Greens To Star in ATEC Senate Show

The Government has two sitting weeks before the pre-Budget break to get ATEC through the Senate.

The Greens have already announced their price for passing the Australian Tertiary Education Commission into law. Education spokesperson Mehreen Faruqi has over 30 amendments to the Bill; many increasing ATEC’s independence and stopping Ministers bossing the agency about.

Other amendments would increase its ability to stick its bib into research and especially undergraduate student fees. As passed by the Reps, the Bill empowers ATEC to look at the Commonwealth’s contribution to the cost of UG fees – but Senator Faruqi proposes expanding that to include what students pay.
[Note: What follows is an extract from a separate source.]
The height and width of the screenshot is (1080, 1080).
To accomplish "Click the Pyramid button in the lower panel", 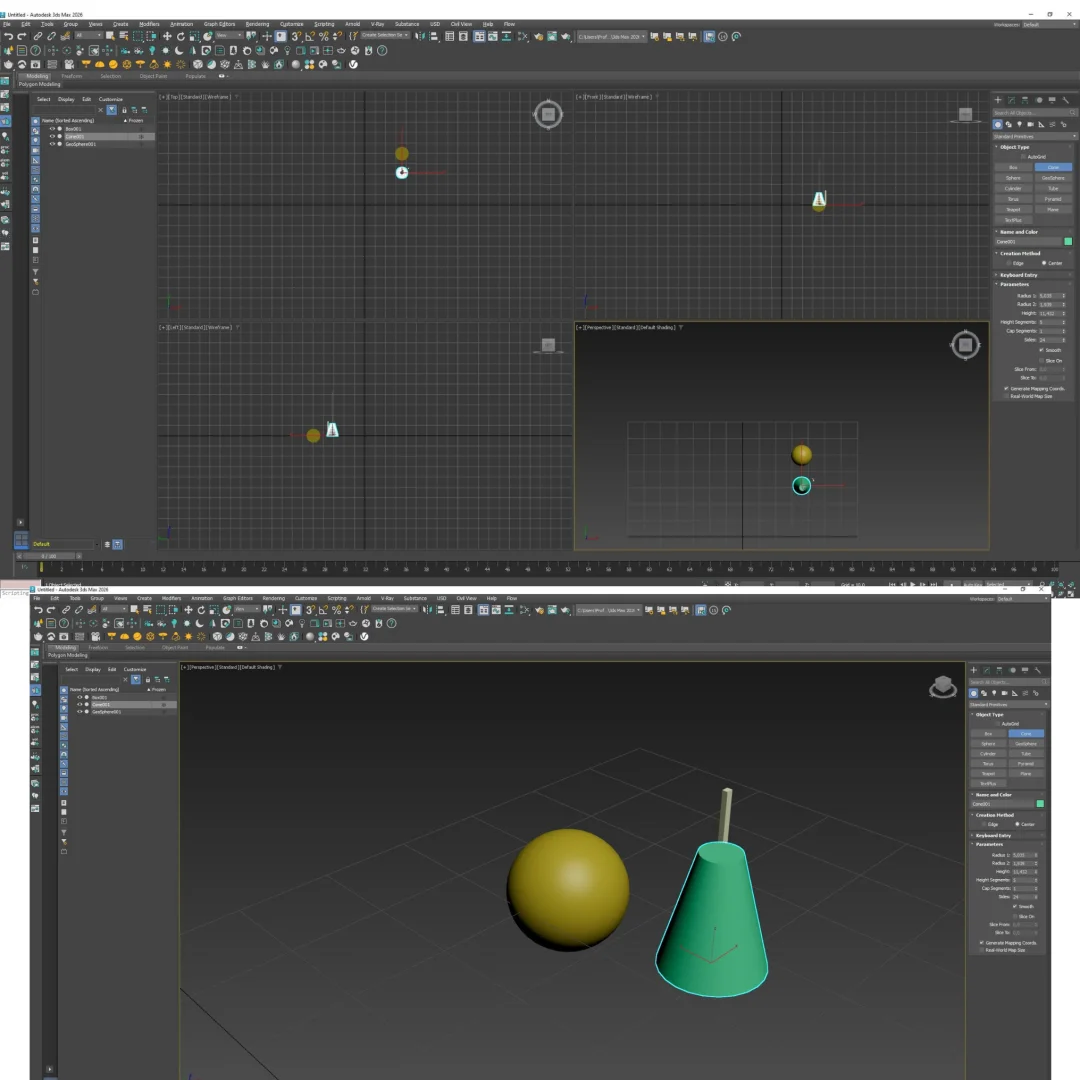I will click(x=1025, y=763).
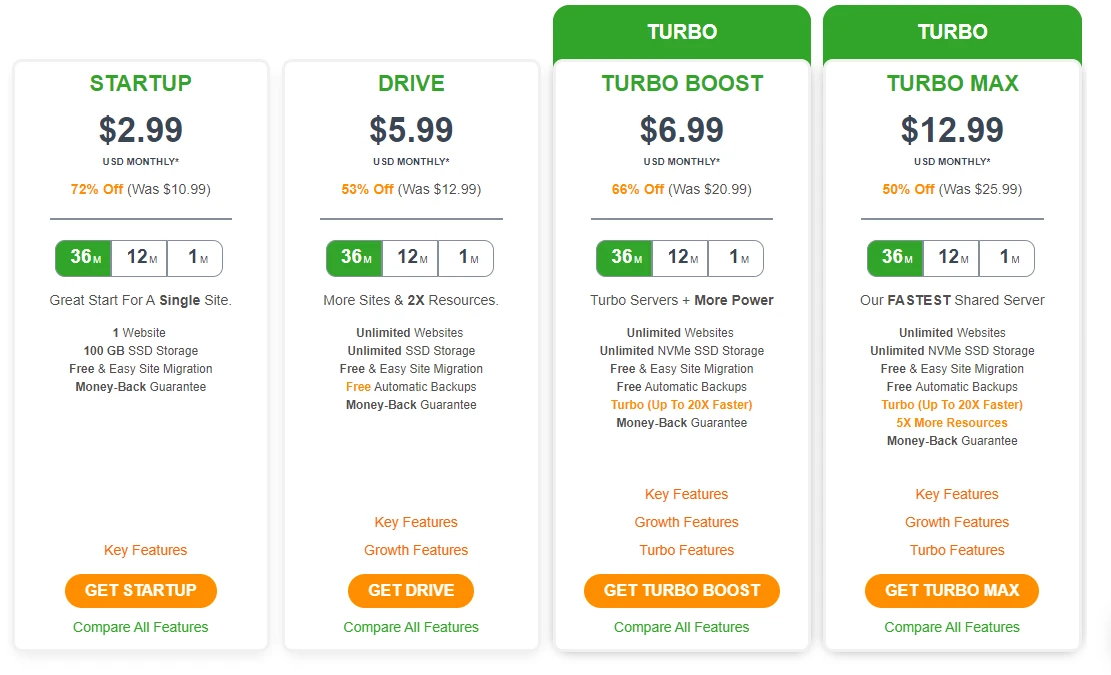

To make that happen, she wants to oblige ATEC to review the Job Ready Graduates (JRG) fee structure and report on JRG’s impact on student choice, equity and study debts. Plus, ATEC would be empowered to recommend ways to equalise student contributions across different degrees.

The Government may wear many of the Greens amendments insulating ATEC from interfering officials. But whatever it intends for JRG, it is unlikely that Mr Clare would willingly give the Greens the glory of a win. The $1.9bn cost of abolishing JRG is probably not something Treasurer Jim Chalmers would want discussed weeks before the Budget.

It’s a problem the Opposition can make go away. The LNP, which created JRG, may not want attention on its most unpopular education legislation and could sit quietly before joining the Government to vote down the Greens’ JRG investigation.

But even if the conservatives do, the Greens will get another go. A Bill to abolish the scheme is now with a Senate committee. This will be where the rhetorical action is.

As to the ATEC Bill as a whole, the LNP does not engage with policy but proposes re-writing the National Tertiary Objective which is the Government’s vision for HE as an engine of social change.

To which Shadow Minister Julian Leeser responds, “the point of our tertiary education sector is not social development and environmental sustainability. It’s education.” And so his WA senate colleague Matt O’Sullivan’s only ATEC amendment calls for more and better teaching and research, plus support for “Australian values, including equality of opportunity, the rule of law, and Western liberal democratic traditions.” Perhaps he hopes the Government and Greens voting against that would appeal to his base.

Which means that unless all the independents vote with the Government, ATEC passing pre-Budget depends on the Greens.